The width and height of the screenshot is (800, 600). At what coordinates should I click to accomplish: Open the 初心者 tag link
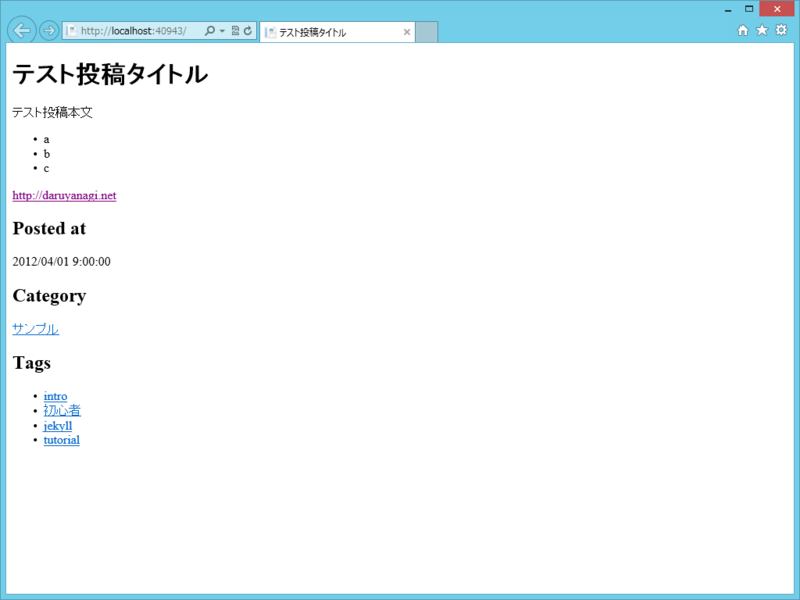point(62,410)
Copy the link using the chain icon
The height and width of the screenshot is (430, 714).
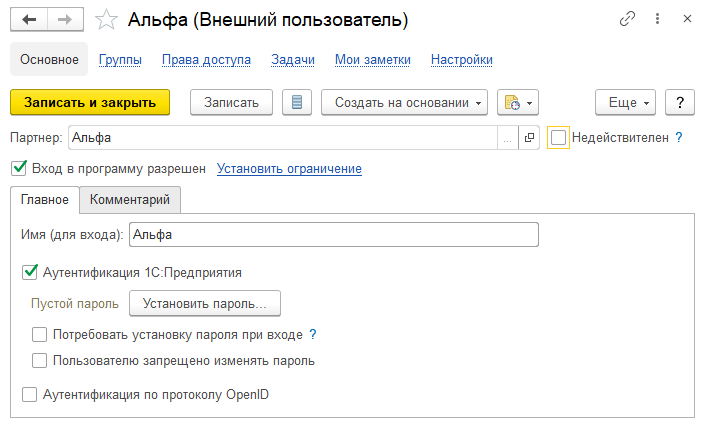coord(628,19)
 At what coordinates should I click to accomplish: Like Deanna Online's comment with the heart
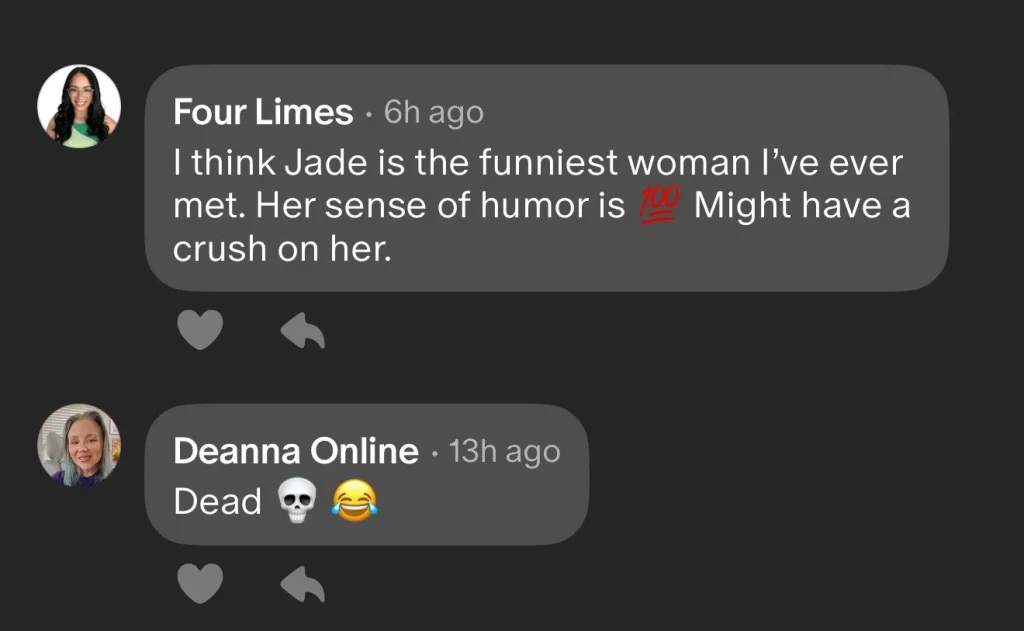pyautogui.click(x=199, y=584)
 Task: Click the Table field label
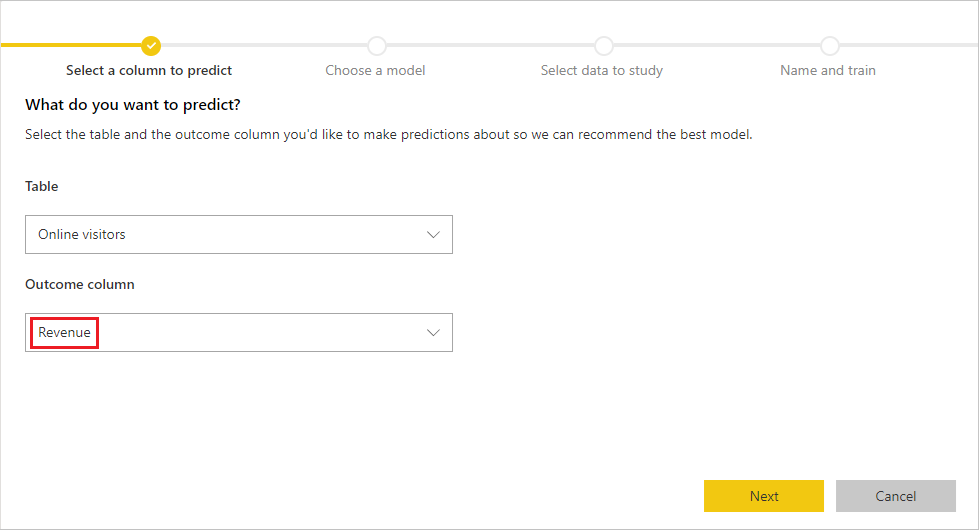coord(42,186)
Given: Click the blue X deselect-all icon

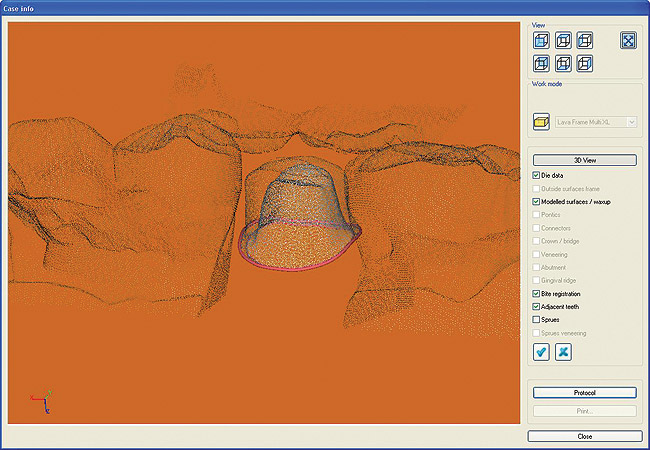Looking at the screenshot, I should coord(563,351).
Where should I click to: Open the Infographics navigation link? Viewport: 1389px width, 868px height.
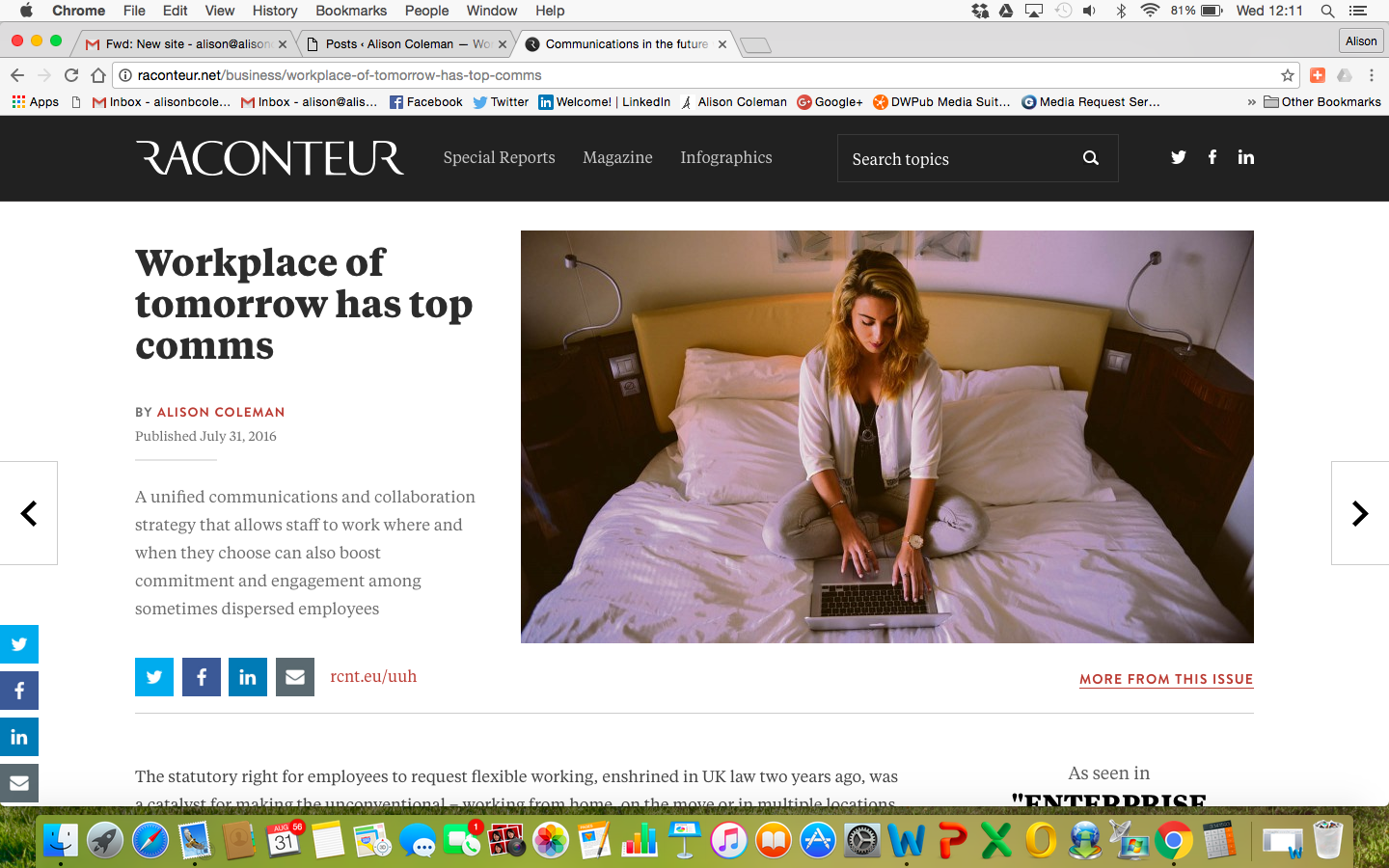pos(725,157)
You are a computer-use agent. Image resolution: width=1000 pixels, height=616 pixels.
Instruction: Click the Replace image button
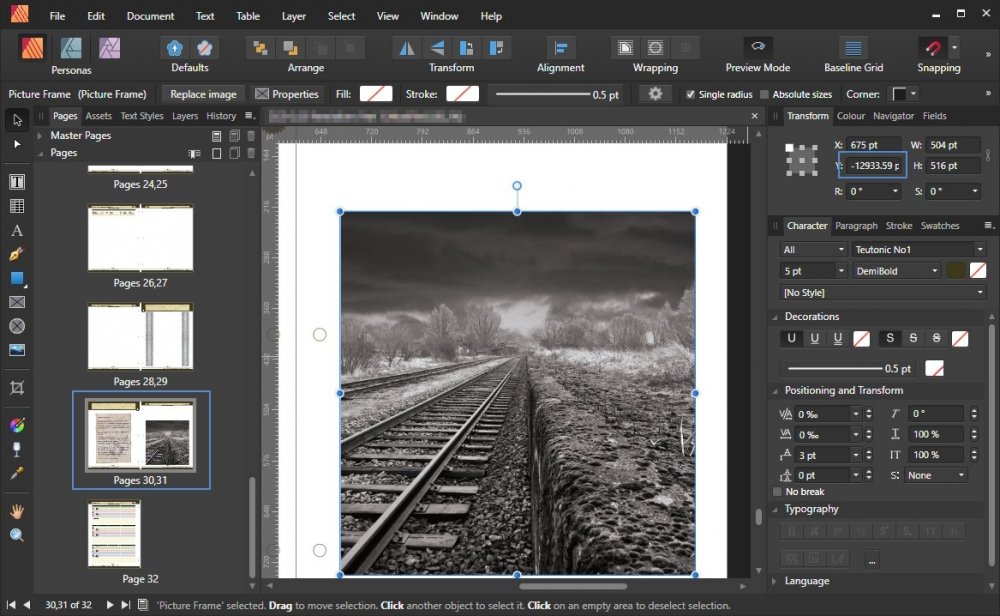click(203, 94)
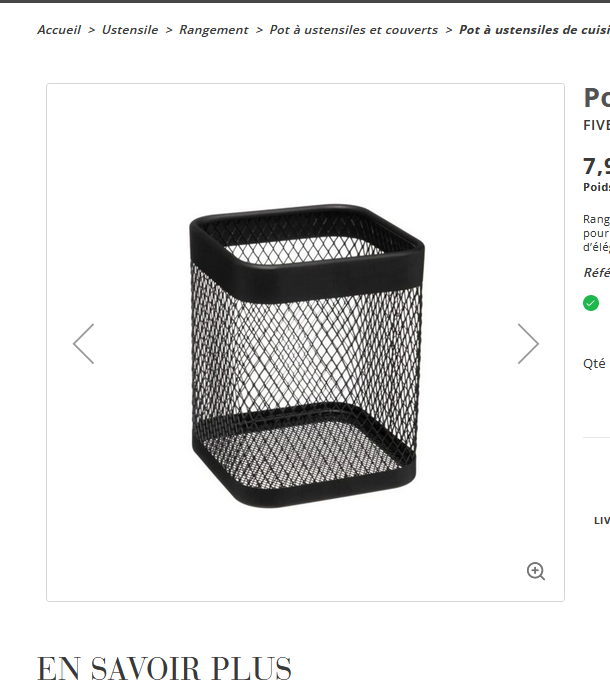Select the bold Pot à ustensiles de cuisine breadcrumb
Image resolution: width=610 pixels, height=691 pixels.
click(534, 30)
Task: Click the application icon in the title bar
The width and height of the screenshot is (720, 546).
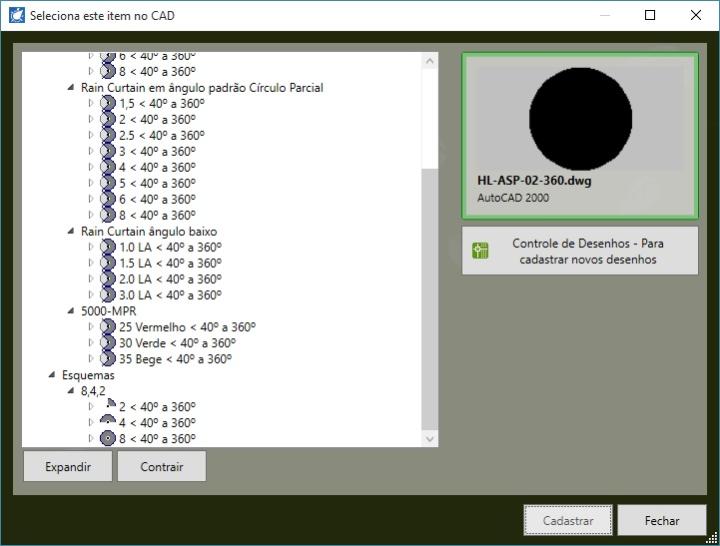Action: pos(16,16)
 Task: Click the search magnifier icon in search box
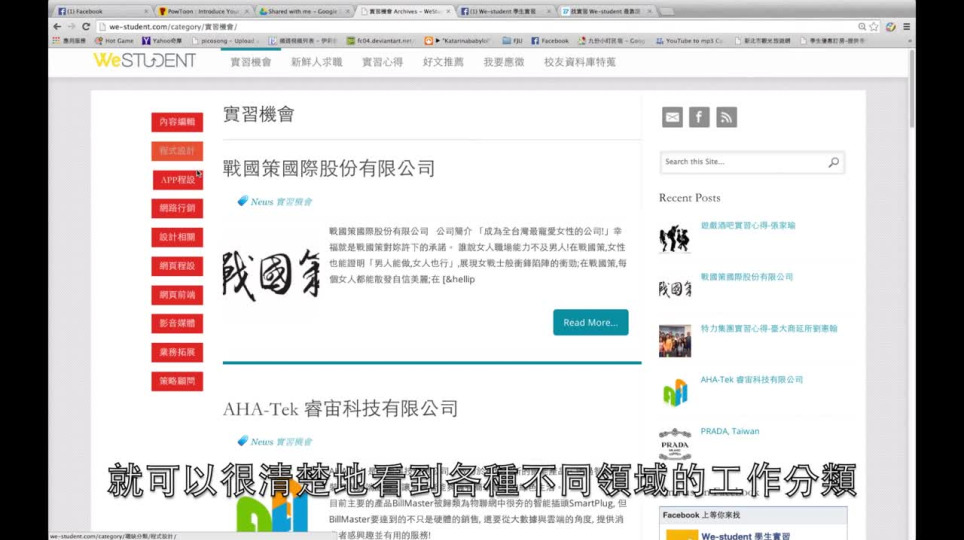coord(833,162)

----

*Brief*. Repeat the data exactly as written, but without the pictures.

*Response to this exercise*.
The width and height of the screenshot is (800, 600). At what coordinates should I click to accomplish: Open the 初心者 tag link
point(62,410)
Copy the link using the chain icon
The height and width of the screenshot is (430, 714).
coord(628,19)
 At what coordinates should I click to accomplish: Like Deanna Online's comment with the heart
pyautogui.click(x=199, y=584)
 Task: Click the Table field label
coord(42,186)
Given: Click the blue X deselect-all icon

Looking at the screenshot, I should coord(563,351).
Where should I click to: Open the Infographics navigation link? Viewport: 1389px width, 868px height.
pos(725,157)
You are a computer-use agent. Image resolution: width=1000 pixels, height=616 pixels.
Instruction: Click the Replace image button
click(203, 94)
Select the bold Pot à ustensiles de cuisine breadcrumb
Image resolution: width=610 pixels, height=691 pixels.
click(534, 30)
Task: Click the application icon in the title bar
The width and height of the screenshot is (720, 546).
Action: pos(16,16)
 Task: Click the search magnifier icon in search box
coord(833,162)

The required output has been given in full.